California Superior Court Judge Thierry Patrick Colaw in Santa Ana rejected AIG’s argument that Pimco’s claims were brought too late in a ruling released Wednesday. He also granted AIG’s request to immediately appeal the ruling.
Pimco sued AIG last year after it opted out of a $970-million class-action settlement between AIG and investors who claimed the company had misled them about risks tied to the credit-default swaps and residential mortgage-backed securities. It was one of the biggest investor recoveries stemming from the credit crisis.
The judge said he’s allowing AIG to appeal because there’s a difference of opinion in New York and California federal courts over the time limit for bringing such securities claims. Pimco’s opportunity to opt out of the settlement would be meaningless if the New York court was correct that the time to bring its individual claim had lapsed, Colaw said.

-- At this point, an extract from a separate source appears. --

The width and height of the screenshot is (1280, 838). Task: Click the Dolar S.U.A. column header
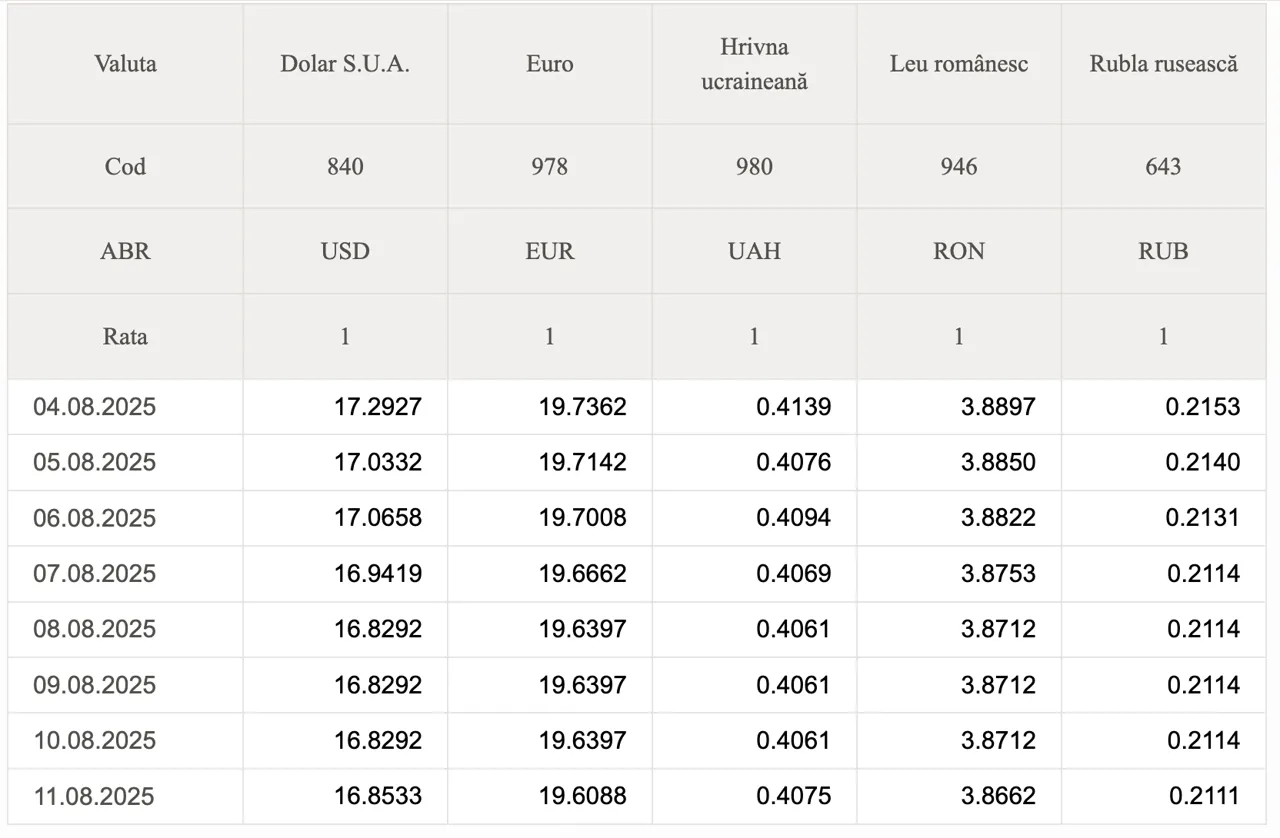click(x=345, y=64)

“We respectfully disagree with the decision but are pleased that the trial court has agreed to certify an appeal in which we will argue that the more recent and better-reasoned decisions of the federal courts of appeal should be followed,” AIG said in a statement.
Sixty-three Pimco investment funds seek damages from AIG under U.S. securities law for stocks and bonds they bought from Oct. 18, 2006, to May 12, 2008. They allege AIG’s offering documents for the securities either misstated or left out crucial information.
Last year’s class-action settlement would have given Pimco about $1 for every $100 in AIG securities it purchased during that period, according to court filings.
The case is Pacific Investment Management Co. v. American International Group Inc., 30-2015-00779738, California Superior Court, Orange County (Santa Ana).